• Stated exercise 1: List each function name that the DMA safety discussion below writes with empty parentheses, giving each name once.

So don't give userspace an easy ability to trigger timeout, by
lowering the timeout value, and causing corruption in the kernel.

If you hit a FW timeout you probably have to FLR the device to recover
from it, if fwctl is going to have a timeout knob it has to leave the
request active in the kernel and orphan it to avoid a FLR - not sure
that makes much sense.

>> I want to investigate what the state is after this function fails,
>> particularly if it fails for a timeout. Is there any cahnce that
>> fw_msg->resp can be written too after the function returns because
>> it is still programmined into HW as a DMA?

DMA Safety Analysis: bnxt_send_msg() Timeout Path

Overview

Investigation of whether firmware can DMA into a freed buffer after
bnxt_send_msg() returns due to a timeout.

How resp_addr Gets Programmed Into HW

At bnxt_hwrm.c:90, the DMA address of the response buffer is embedded in
the request message itself:

ctx->req->resp_addr = cpu_to_le64(dma_handle + BNXT_HWRM_RESP_OFFSET);

This address is sent to the firmware as part of the HWRM command. The
firmware caches it and will DMA the response to that address when it
completes.

What Happens on Timeout

There are multiple timeout goto exit paths (lines 587, 645, 668 in
bnxt_hwrm.c). All jump to the exit label at line 685:

exit:
if (token)
__hwrm_release_token(bp, token);
if (ctx->flags & BNXT_HWRM_INTERNAL_CTX_OWNED)
ctx->flags |= BNXT_HWRM_INTERNAL_RESP_DIRTY;
else
__hwrm_ctx_drop(bp, ctx);

No abort command is sent to the firmware. No mechanism exists to tell
the HW to stop using resp_addr.

The Specific Flow in bnxt_send_msg()

Since hwrm_req_hold() is called, the request is “owned”, so on timeout:

1. __hwrm_send() sets BNXT_HWRM_INTERNAL_RESP_DIRTY flag and returns
error.
2. Back in bnxt_send_msg(), resp_len is read from resp->resp_len. On a
timeout this is likely 0 (buffer was zeroed at alloc), so the memcpy
is skipped.
3. hwrm_req_drop() calls __hwrm_ctx_drop() which calls dma_pool_free()
at line 313.

The DMA Hazard

After dma_pool_free(), the buffer goes back to the pool. But the
firmware still has resp_addr and may still DMA the response to it. This
means:

1. The pool buffer can be reallocated for a new HWRM request via
dma_pool_alloc().

• Stated exercise 2: Return, without alteration, the lines of the listing starting at the line that contains "Enable Allow DIA VPN for HQ" and ending at the final line of the listing, with both ends included. Omit the pictures from your reply.

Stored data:
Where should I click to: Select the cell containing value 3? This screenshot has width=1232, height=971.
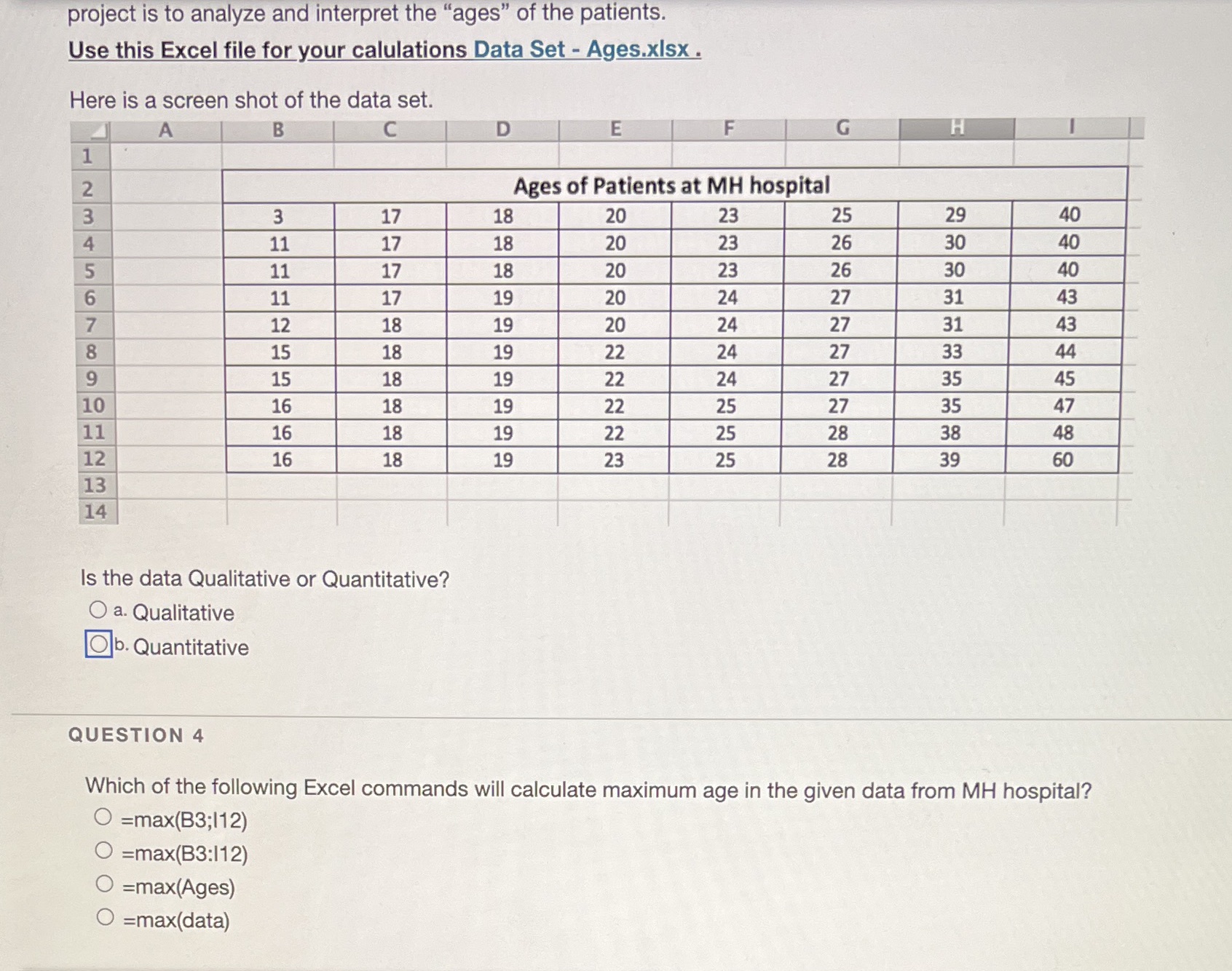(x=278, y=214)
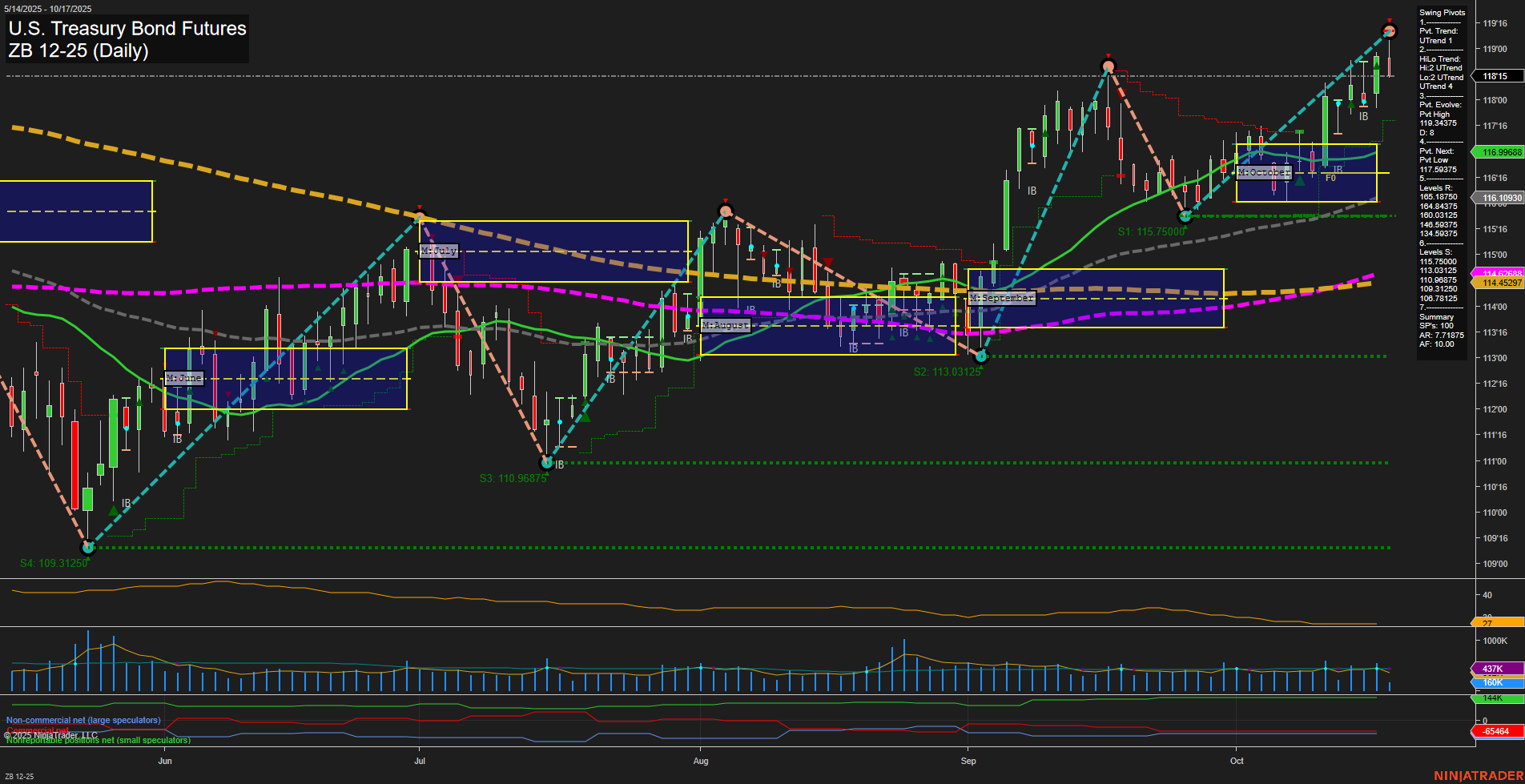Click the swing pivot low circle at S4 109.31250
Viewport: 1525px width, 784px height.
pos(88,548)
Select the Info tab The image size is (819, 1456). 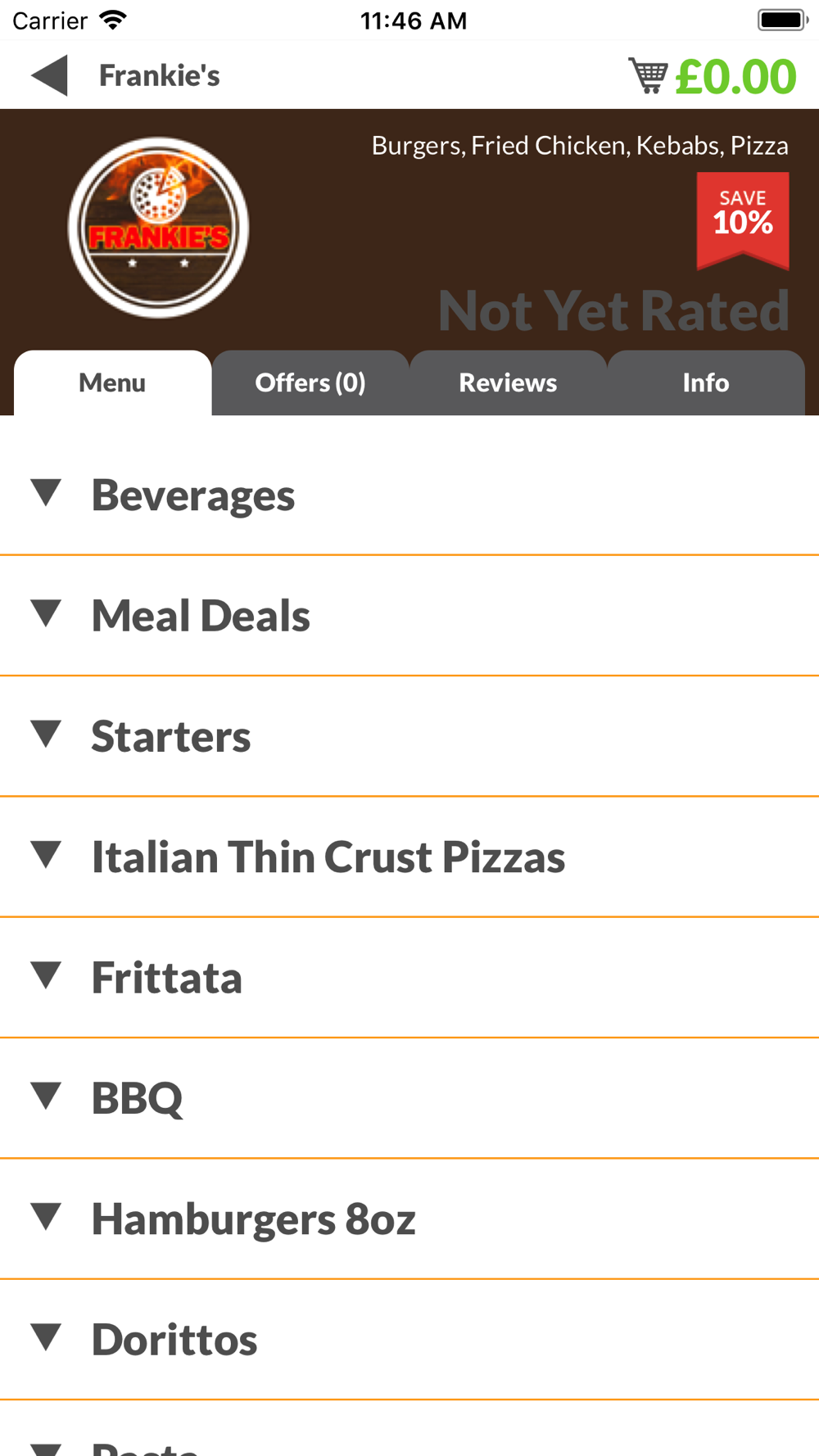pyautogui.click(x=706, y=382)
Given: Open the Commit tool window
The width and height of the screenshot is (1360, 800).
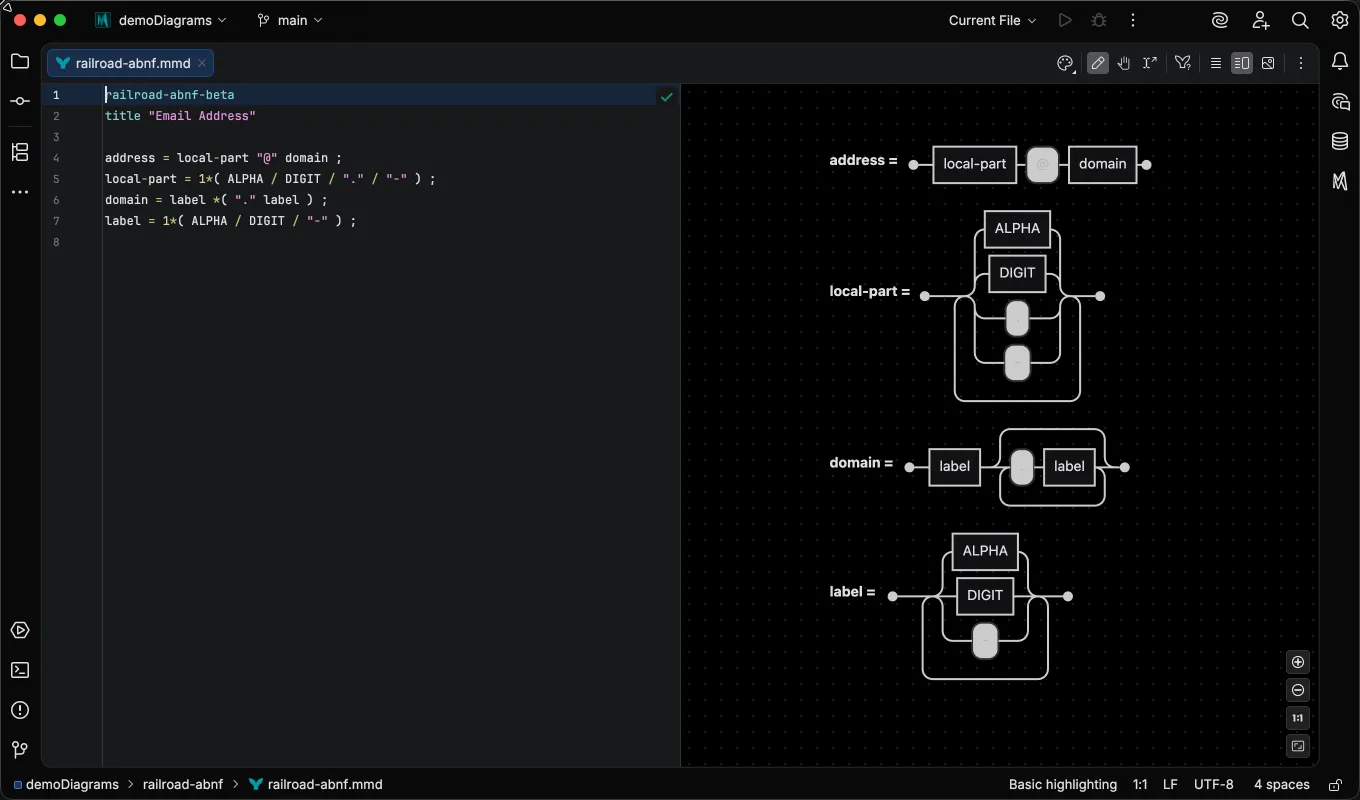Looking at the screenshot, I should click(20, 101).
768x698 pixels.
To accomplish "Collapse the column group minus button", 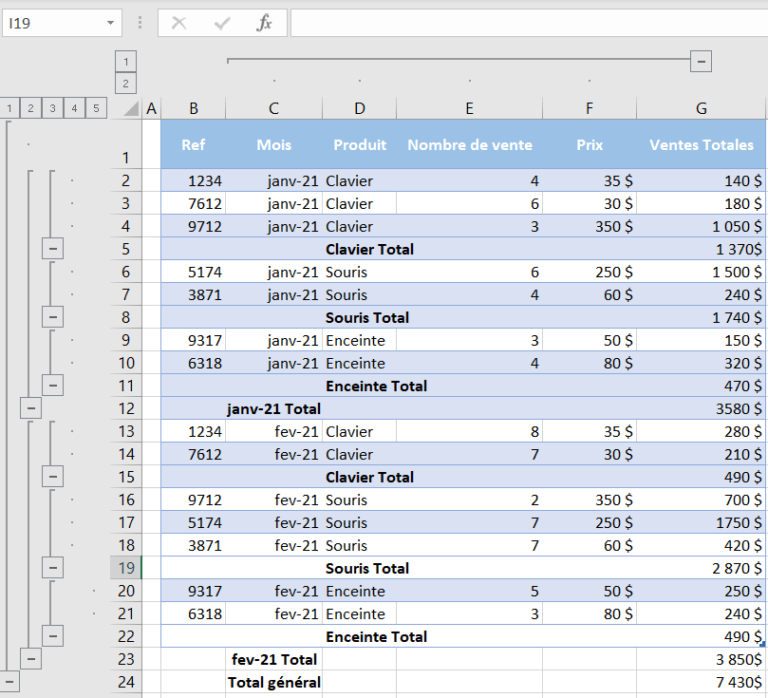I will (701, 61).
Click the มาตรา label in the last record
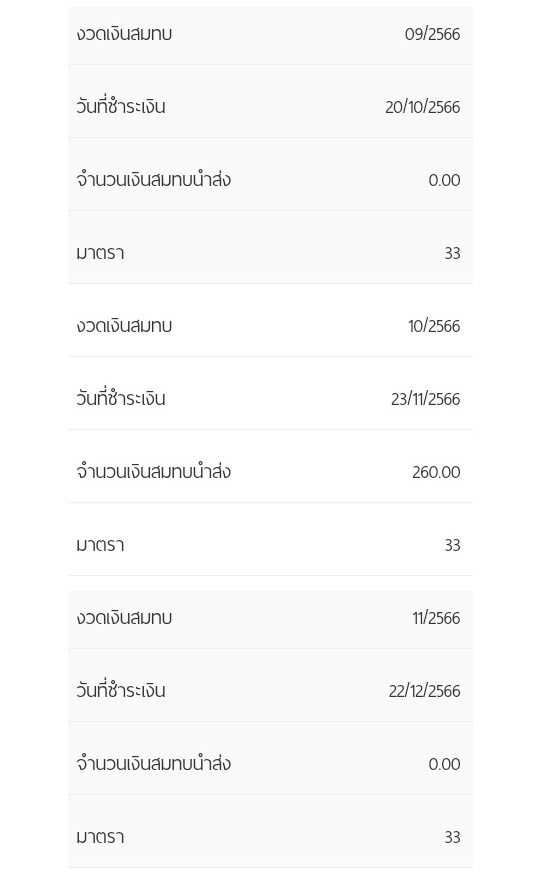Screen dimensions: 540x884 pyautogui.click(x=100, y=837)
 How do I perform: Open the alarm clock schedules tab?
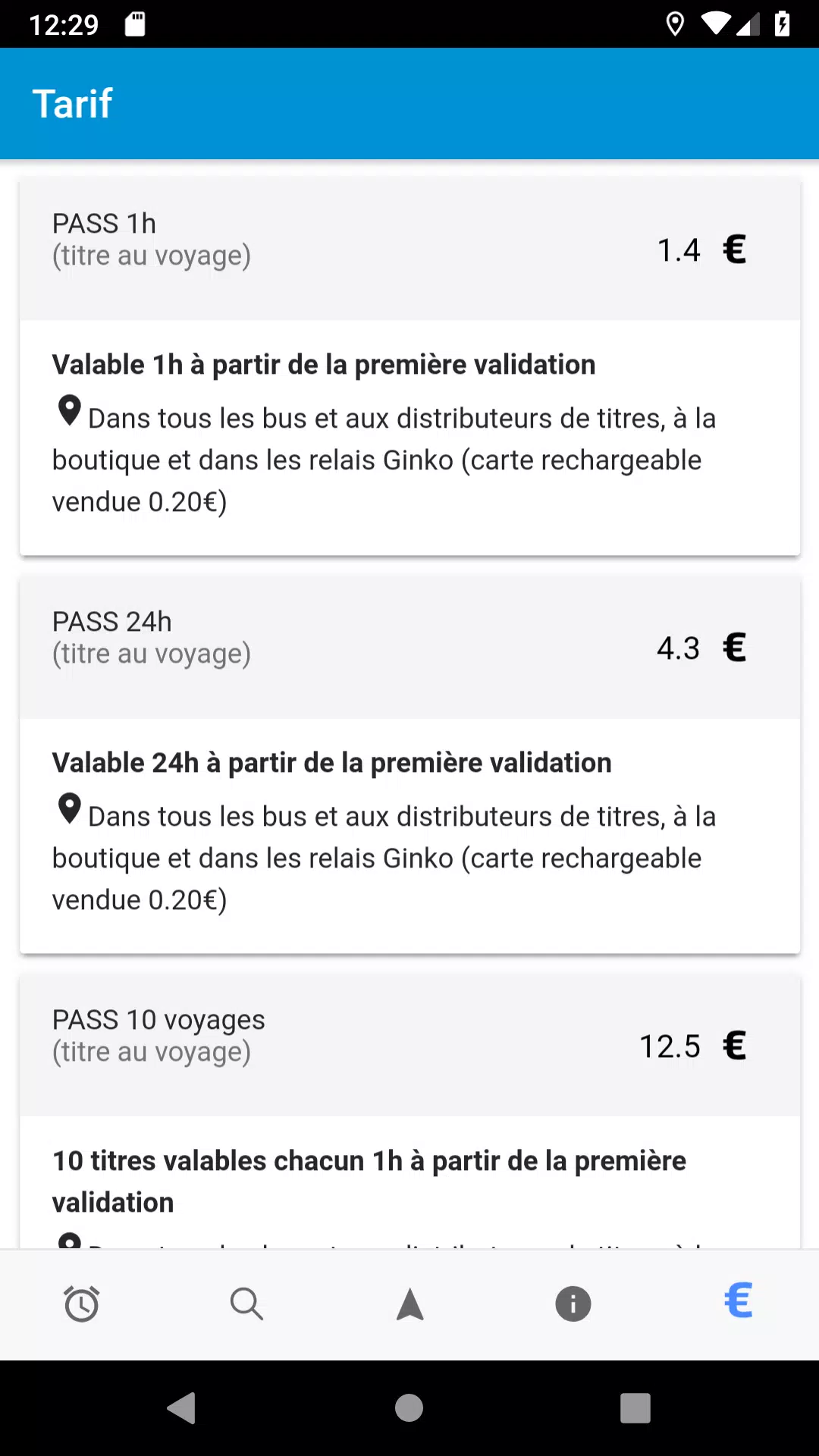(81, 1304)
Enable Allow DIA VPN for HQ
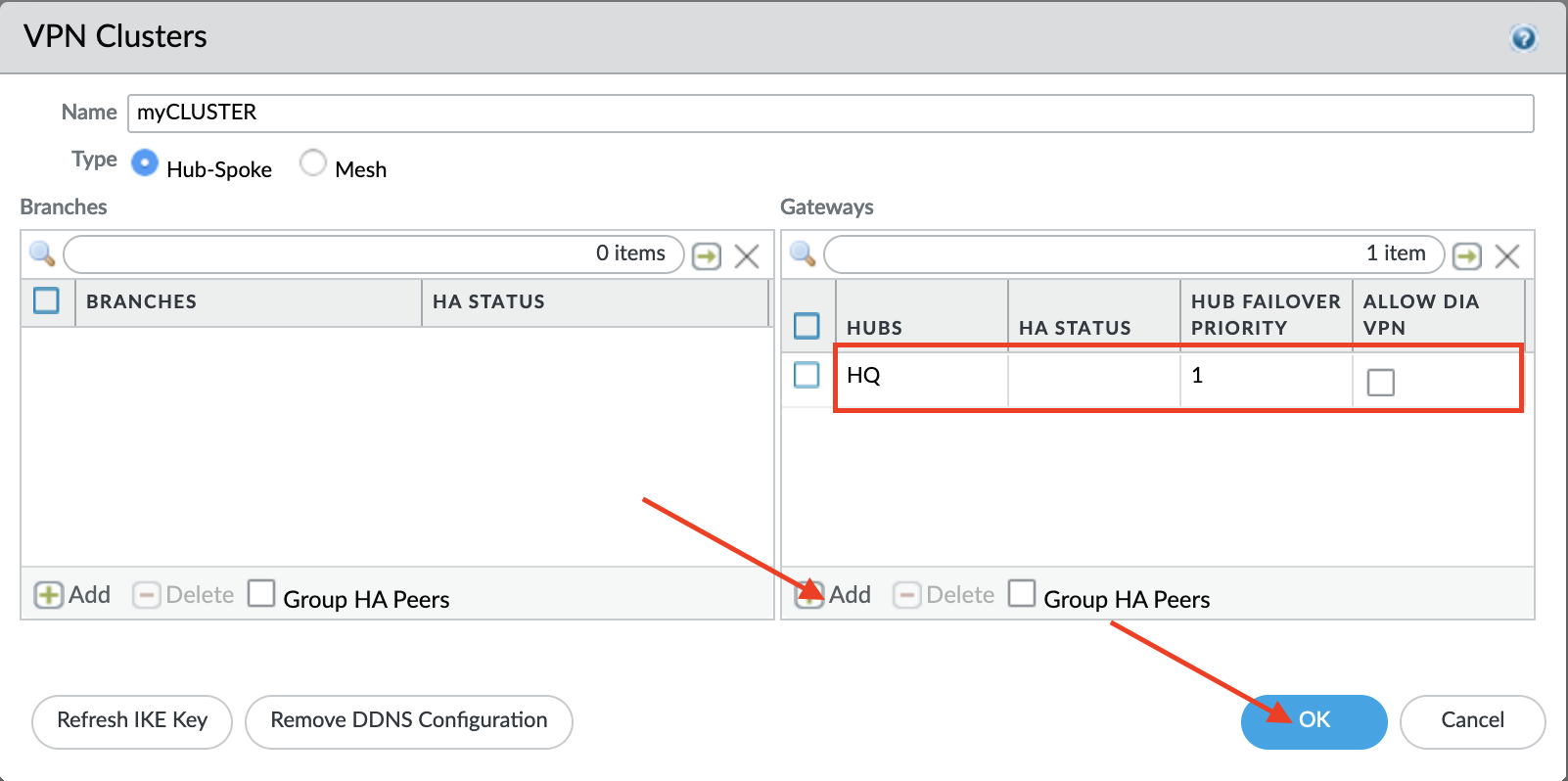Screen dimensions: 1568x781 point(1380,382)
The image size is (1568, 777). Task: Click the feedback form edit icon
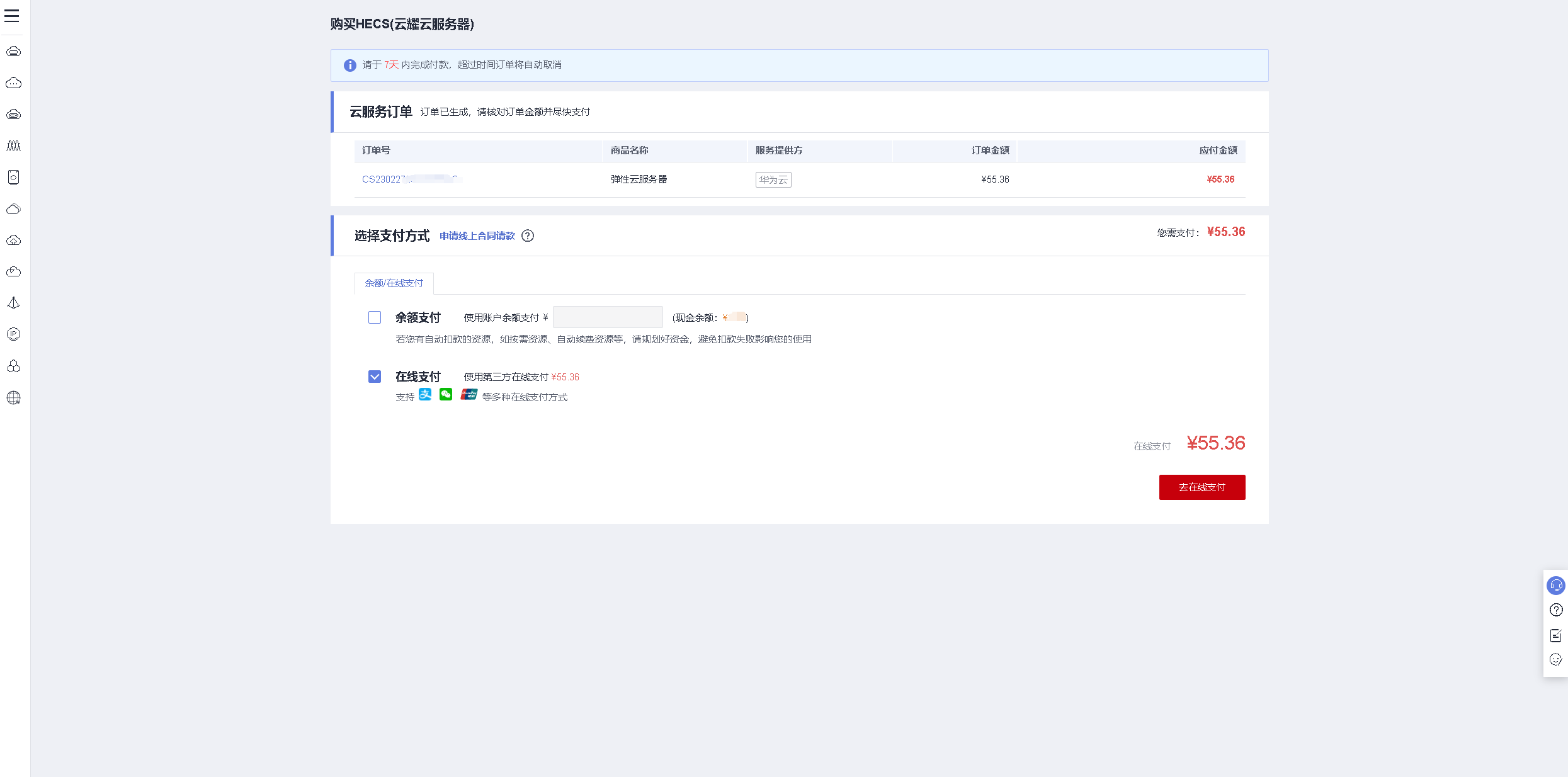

• Exercise output 1:
bnxt_send_msg()
hwrm_req_hold()
__hwrm_send()
hwrm_req_drop()
__hwrm_ctx_drop()
dma_pool_free()
dma_pool_alloc()

• Exercise output 2:
Enable Allow DIA VPN for HQ
Screen dimensions: 1568x781 point(1380,382)
The image size is (1568, 777). Task: Click the feedback form edit icon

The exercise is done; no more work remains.